AIM OF THE EXERCISE: Reproduce word for word everything in the flounder belly thread below, from "## Wilber (May" down to "trash is singing!".

SOURCE EXTRACT:
>>
# Flounder belly law.......



## LouDog (Dec 31, 2002)

Does anyone know the enforceable law as it relates to having flounder belly (or any other fish species). I was told you have to have the carcus to prove the flounder was legal....I'm having a hard time believing this. I like to clean a flounder (17.5+) and save the white side for future bait. A dude at Rudee told me a gamewarden caculated how many flounder a fisherman had by estimating the strips....I find this hard to believe.

I am aware there are rules about cleaning your catch...let's say I'm on the pier and I catch a flounder...before I leave, I clean it. I get stopped by the game dude at my car. Can he give me a ticket for an estimated undersized flounder? Maybe I'm just a bad filet-er.....


----------



## Wilber (May 20, 2003)

I belive you must have the carcuss to prove the legal size. If you clean a flounder on a pier just throw the carcuss in the cooler a put it in the trash at home, or run the risk. I was told by a warden to be safe not to clean fish on the boat and I must have the carcuss or get fined.


----------



## LouDog (Dec 31, 2002)

I've done the 'bring the carcuss home' thing......my neighbors don't much appreciate it...It seems I always get lucky (catch a fish) on Tuesday.....trash day isn't till the following week and by that time my trash is singing!

That's the whole reason for cleaning and leavin (the carcuss that is). The rules aare getting prety ridiculus if you ask me......I see of course the need but still does not limit the frustration.


----------



## wizardude (May 19, 2002)

What I do about summer "stink" is, I prefer to fillet at home as I do a much better job (don't want to waste any of this good stuff), plus they fillet a lot easier when "very" cold. I have a decent size freezer, so I put the carcuss(s) (hopefully more than one  ) in saved grocery bags in there if pick-up will be a few days. I do this with a lot of stuff in the summer, chicken stuff, etc. (not that I've never been known to cruise through an Apartment complex and check out the dumpsters  )

As far as pre-caught/filleted belly strips, I usually salt them down abit and freeze in a tupperware container "marked" bait, and take it with me. It makes it pretty obvious it has been prepared at home and shouldn't cause any concern from officials. If I do the belly at the location, yes the rest stays intact and goes in the cooler.


----------



## inawe (May 24, 2003)

LOU DOG yes they sure can ticket you and that goes for a state trooper to and also the same thing goes for huntig also they pull people all the time for these things had a state man pull me had a lite out on my trailer last thing he said to me was flip the lid to your cooler then told me to move the fish around so he could see


----------



## Bigblock (Dec 24, 2002)

Here's one for you. When you goto your local seafood shop to get bait you pick up a pound or two of flounder belly to use for that day/nights fishing trip? The flounder that you can pick up at the store can be much smaller than what you need to be a legal catch.


----------



## Digger (Jan 4, 2000)

As I understand it while on the fishing grounds you must maintain the carcus for any portition of a fish that has a min or max size limit. The State Trooper could not ticket you for having filets in your cooler while transporting on the highway. He could put them back together for a position limit infraction however(I believe you would have to have pissed him off and possibly deserve something). 
Now I wonder if you went to the store and bought flounder belly and took it fishing with the sticker and reciept what would happen? Well you maybe explaining that to the Judge and letting him decide. I don't think that is worth it.


----------
<<
SOURCE MATERIAL:
>>
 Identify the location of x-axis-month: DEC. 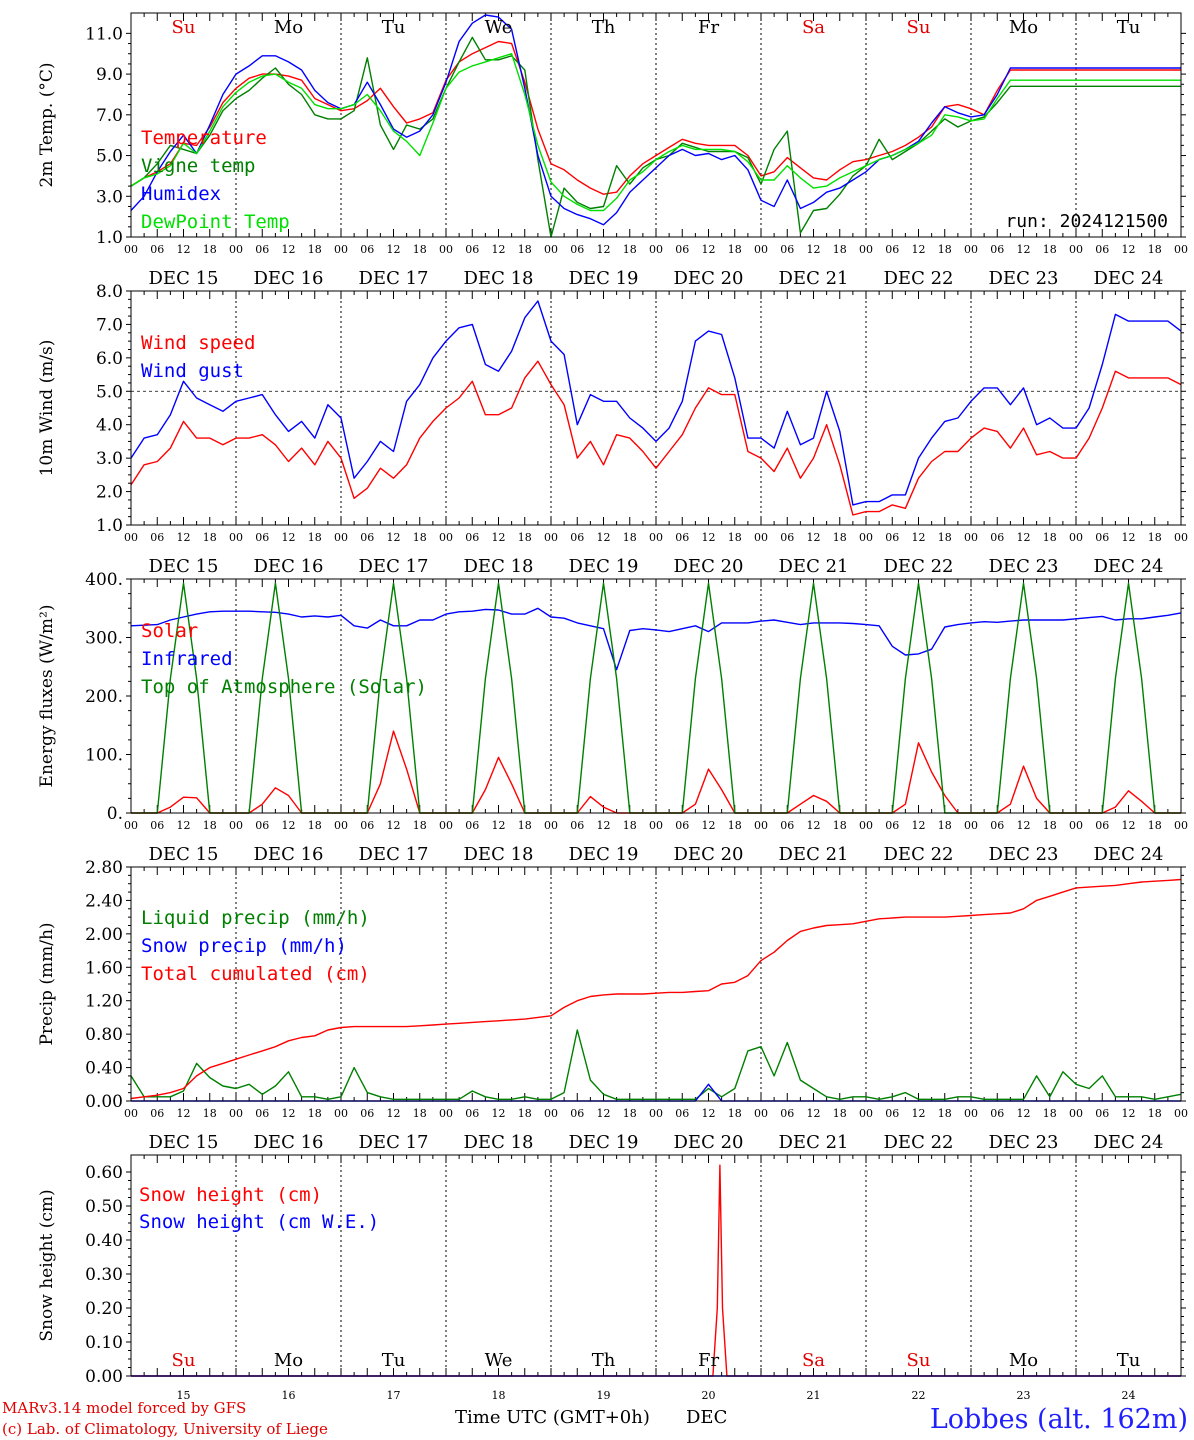
(706, 1418).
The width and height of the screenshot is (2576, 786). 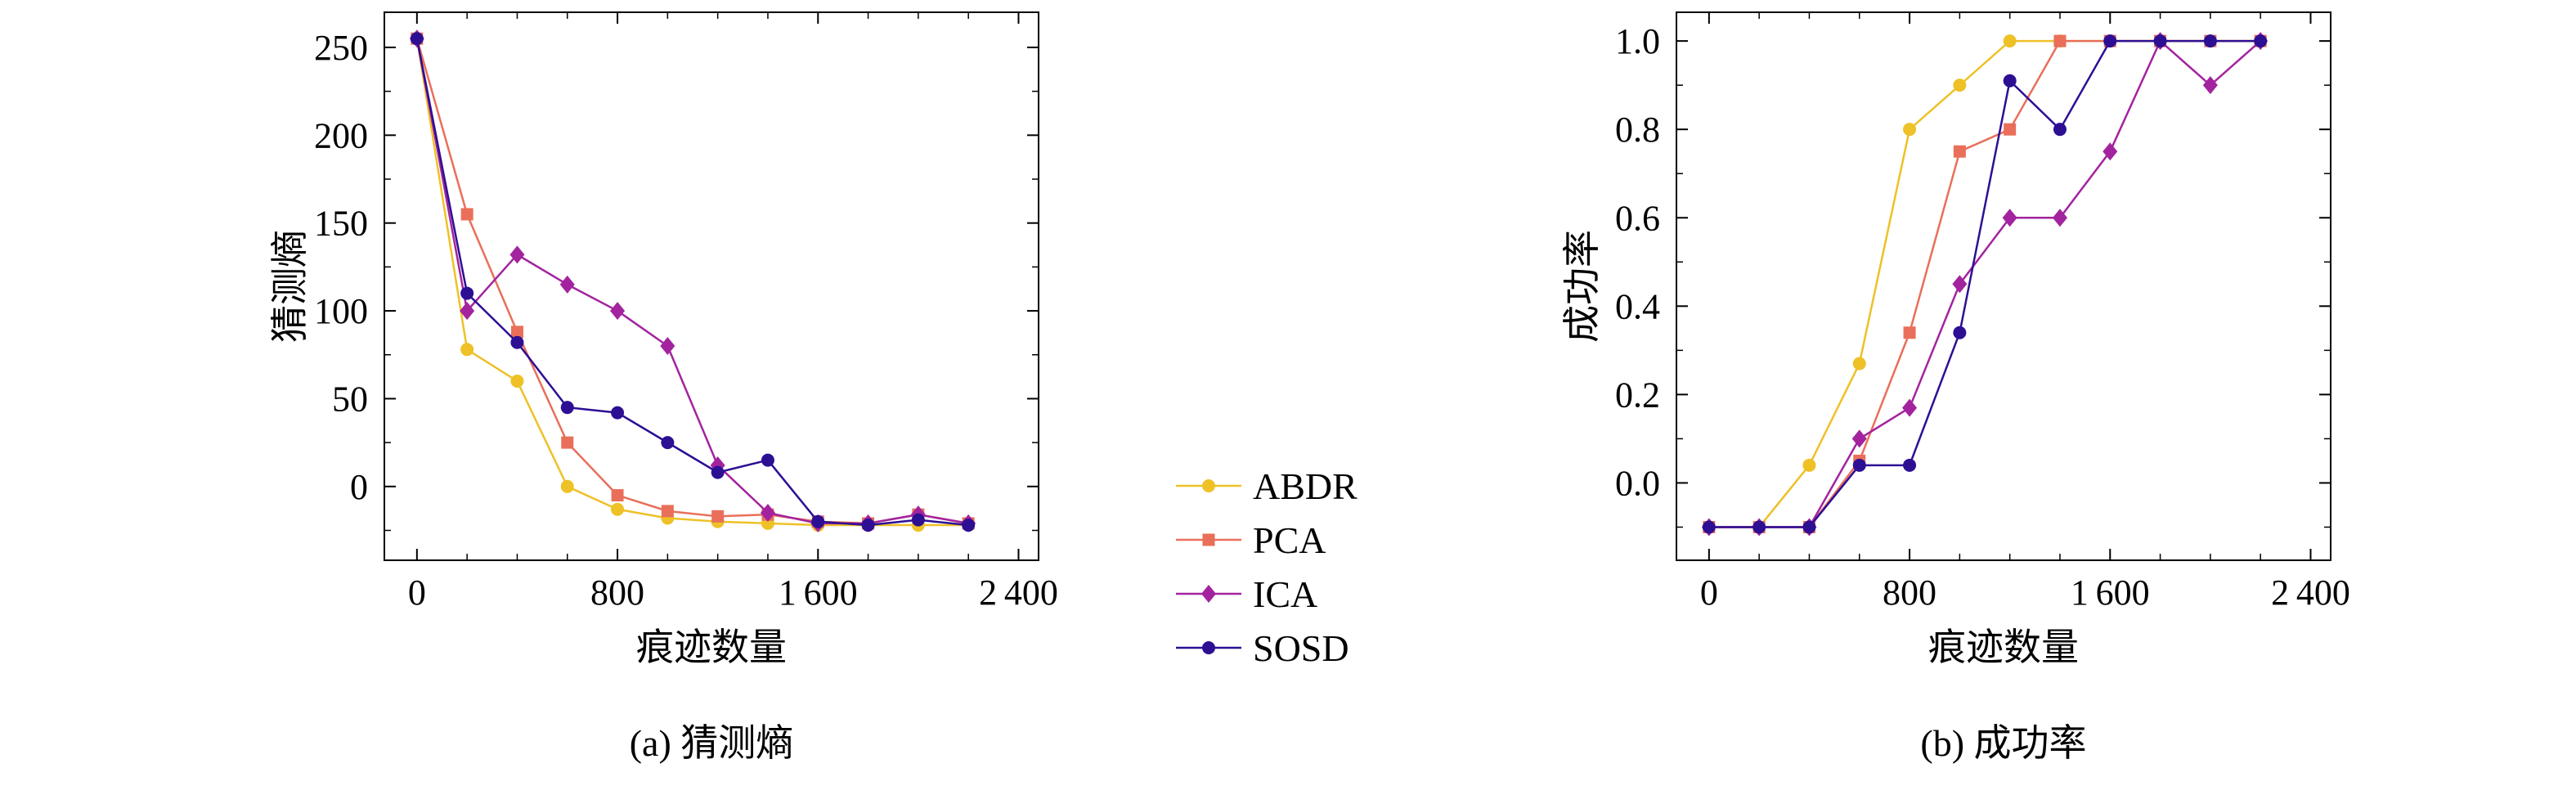 What do you see at coordinates (1306, 486) in the screenshot?
I see `legend-label-abdr: ABDR` at bounding box center [1306, 486].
<<
WORKED SOLUTION:
## Wilber (May 20, 2003)

I belive you must have the carcuss to prove the legal size. If you clean a flounder on a pier just throw the carcuss in the cooler a put it in the trash at home, or run the risk. I was told by a warden to be safe not to clean fish on the boat and I must have the carcuss or get fined.


----------



## LouDog (Dec 31, 2002)

I've done the 'bring the carcuss home' thing......my neighbors don't much appreciate it...It seems I always get lucky (catch a fish) on Tuesday.....trash day isn't till the following week and by that time my trash is singing!